■ **Set task**
Please extend the passage on friction-induced vibrations and tribofilms, picking up right after its last sentence.

■ **Passage shown**
+-------+

Several types of vibration patterns can emerge as a result of frictional instabilities. Some of these stick-slip vibrations may be responsible for the “brake squeal” sound and for other instances of friction-induced vibrations. Usually, friction-induced vibrations are undesirable, but they are also used deliberately for sound generation. For instance, many stringed musical instruments, such as violins, take advantage of friction between a bow and string to produce a tone.
Other potential engineering applications of this knowledge include vibration elimination and control as well as actuators and ultrasonic motors, generating interfacial waves using the piezo-effect.
Besides vibration patterns, solid films can form at the frictional interface during sliding, if friction catalyzes a chemical reaction or atomic or ionic transport at the interface. Such reactions occur in a number of situations when a soft phase is present in a hard matrix, including Al-Sn and Cu-Sn-based alloys. These in-situ formed tribofilms can have protective properties and may reduce friction and wear, so it is desirable to find the conditions under which such films would grow.
Some tribologists have hypothesized that in an Al-Al2O3 composite, the stability of the protective tribofilm growth depends on the size of the Al2O3 reinforcement particles, which could explain an abrupt decline of friction and wear in some experiments with decreasing particle size. Understanding these processes provides a tool for design of novel self-lubrication and wear-resistant materials.
Other examples of self-organized processes induced by friction include the formation of protective films at the steel-bronzes interface, martensite surface layers in steel, and carbon reduction during the friction of copper. Proper understanding and control of these processes allows the development of new tribological materials.;custompagebreak;
How can an engineer take into account such processes as the run-in or frictional instabilities? Conventional design tools, such as the computer-aided design or computer-aided engineering software, deal with friction by assuming a constant value of the coefficient of friction. Engineers would be better off defining that parameter themselves in order to capture the dynamic nature of friction.

+-------+

■ **Data entries**
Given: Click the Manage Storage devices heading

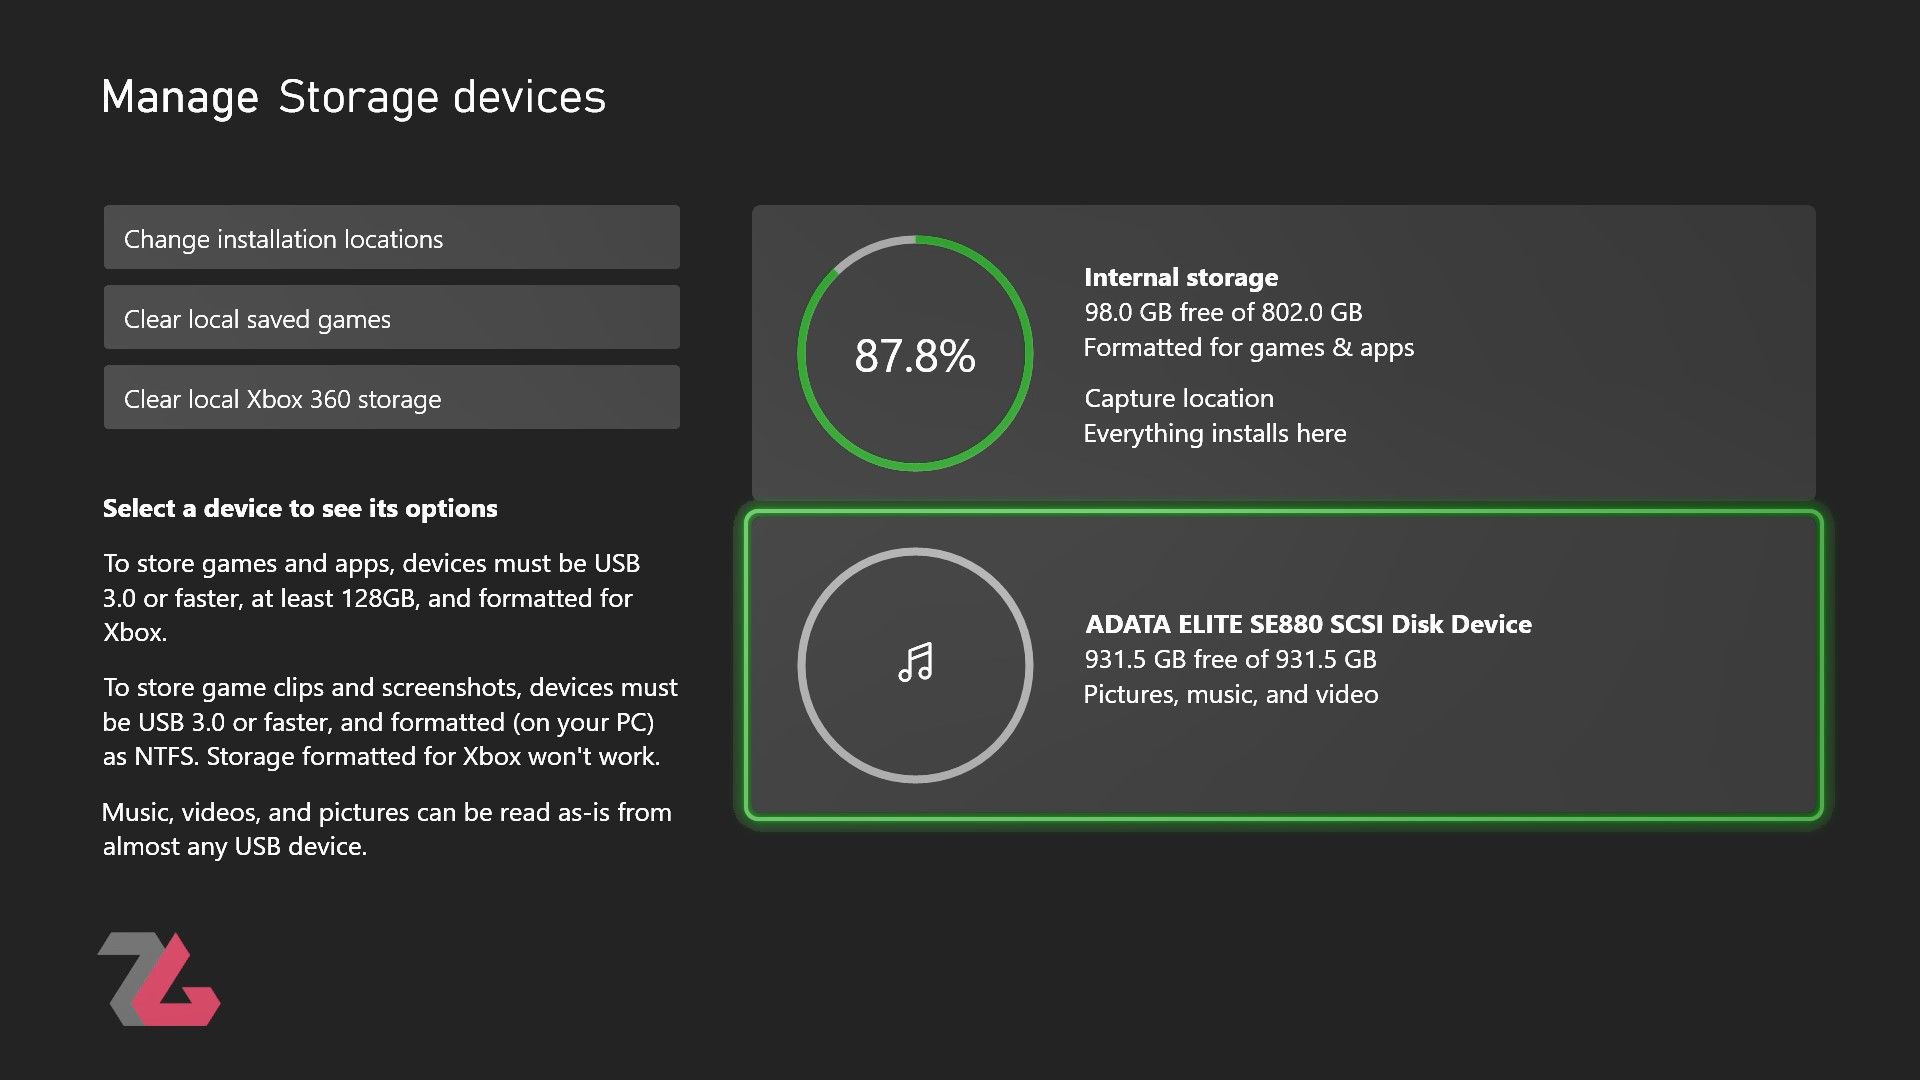Looking at the screenshot, I should point(354,97).
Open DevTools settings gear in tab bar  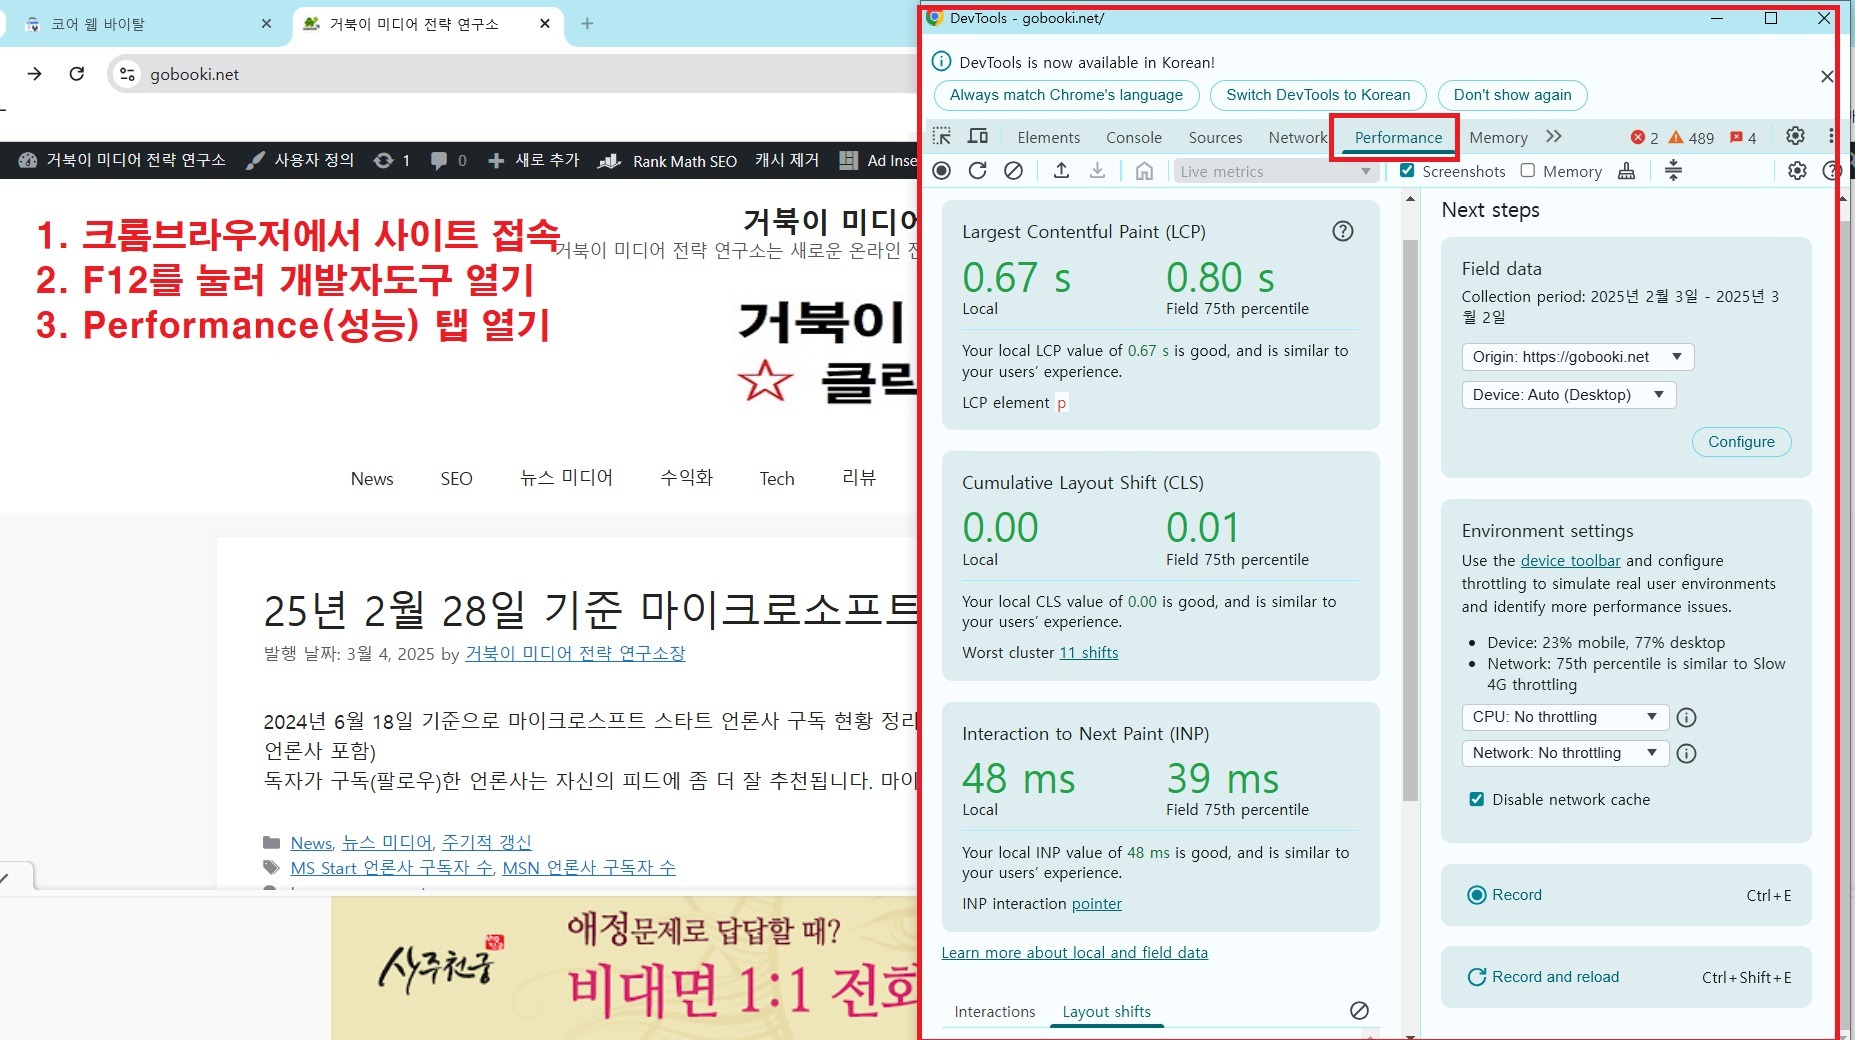pyautogui.click(x=1795, y=136)
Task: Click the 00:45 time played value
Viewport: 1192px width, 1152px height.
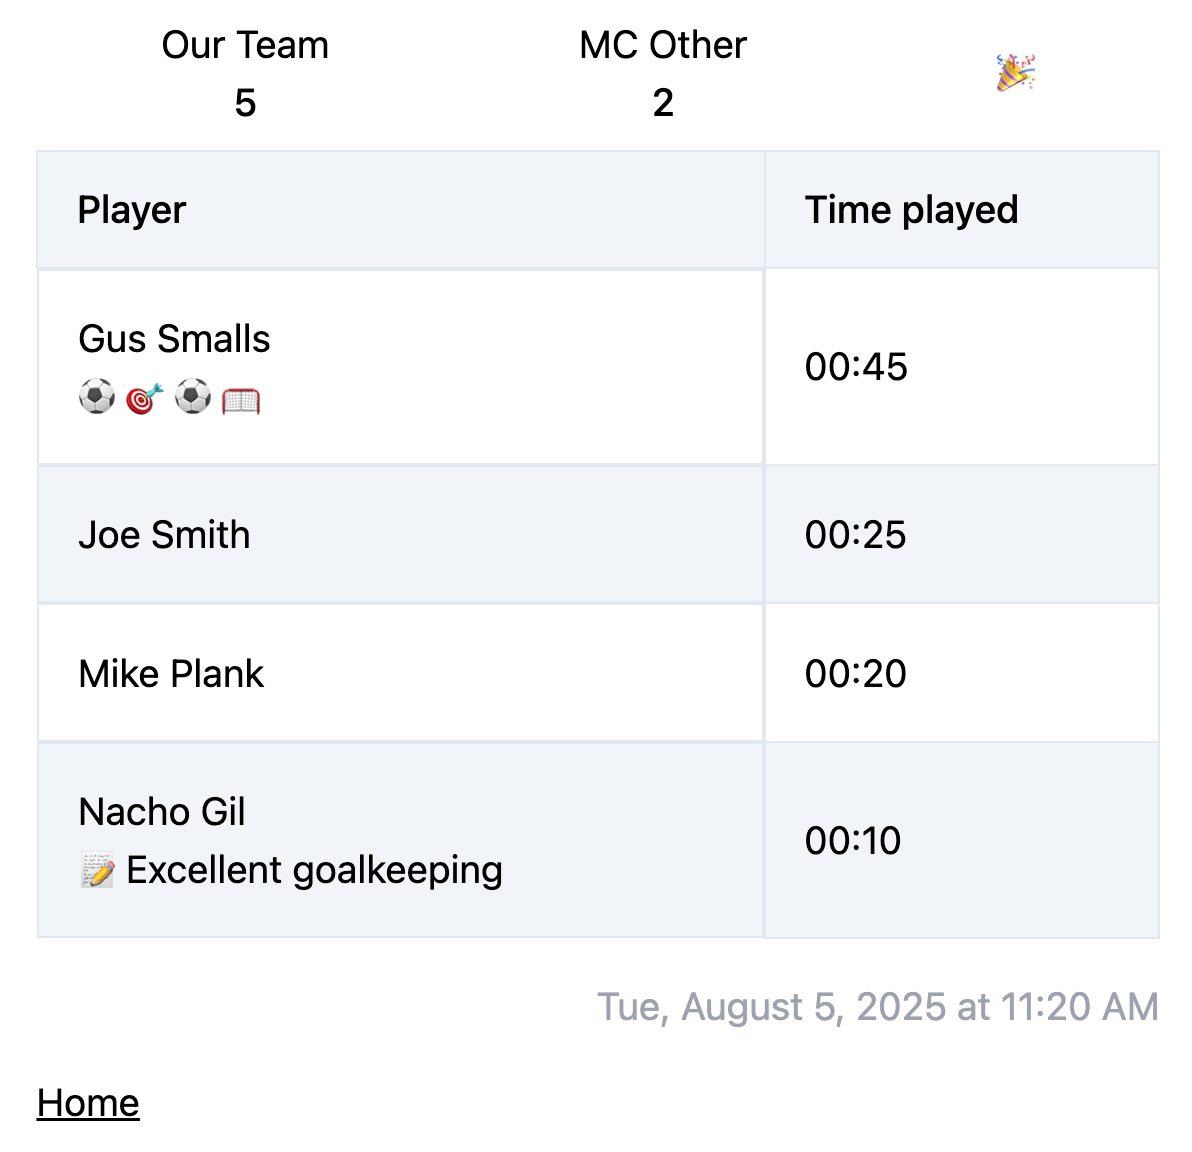Action: (856, 367)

+-------+

■ **Result**
One example where that would have been advantageous occurred when design engineers for BMW encountered a problem with squeaky brakes on one of the company’s vehicles. It turned out that during the computer design process, engineers instructed the software only to look for in-plane vibration of the brake disk, while the squeal was the result of the out-of-plane friction-induced vibration. A wrong assumption about the nature of frictional effects led to a poor design.
Another example where modern models of friction are beneficial is airplane brake disks typically made of carbon-carbon composites. To stop an airplane within seconds after it touches the runway, a huge amount of energy must be dissipated, with the temperature of the disks rising to about 1,000 °C. Test results show variability of the friction force and therefore, of the time required to stop the aircraft. This variability is attributed to thermo-frictional instabilities, and thus taking into account the instabilities leads to more predictable behavior of the brake mechanism.
Frictional effects are increasingly important with miniaturization. This is because small devices have high surface-to-volume ratios, with surface forces such as friction and adhesion dominating over the volume forces. Relying on the old-fashioned models of friction provides insufficient precision for micron- or submicron-size devices. One product that relies on precision friction modeling is the hard disk drive, where magnetic platters spin at thousands of revolutions per minute and the data encoded on them are read by a “head” that hovers only a few nanometers above the surface. With moving parts in such close proximity, friction and adhesion should be carefully controlled at the magnetic head-disk interface to provide maximum data-recording density.
These examples suggest that proper incorporation of dynamic friction into engineering design models and software can be beneficial for practical engineers.ME
Michael Nosonovsky is a professor of mechanical engineering at the University of Wisconsin, Milwaukee, and an ASME Fellow.
- M. Nosonovsky and V. Mortazavi, 2013, Friction-Induced Vibrations and Self-Organization: Mechanics and Non-Equilibrium Thermodynamics of Sliding Contact (CRC Press/Taylor & Francis).
- O. Ben-David and J. Fineberg, 2011, “Static Friction Coefficient Is Not a Material Constant,” Phys. Rev. Lett. 106:254301.
- G. G. Adams, 1995, “Self-Excited Oscillations of Two Elastic Half-Spaces Sliding With a Constant Coefficient of Friction,” ASME J. Appl. Mech., 62, pp. 867– 872.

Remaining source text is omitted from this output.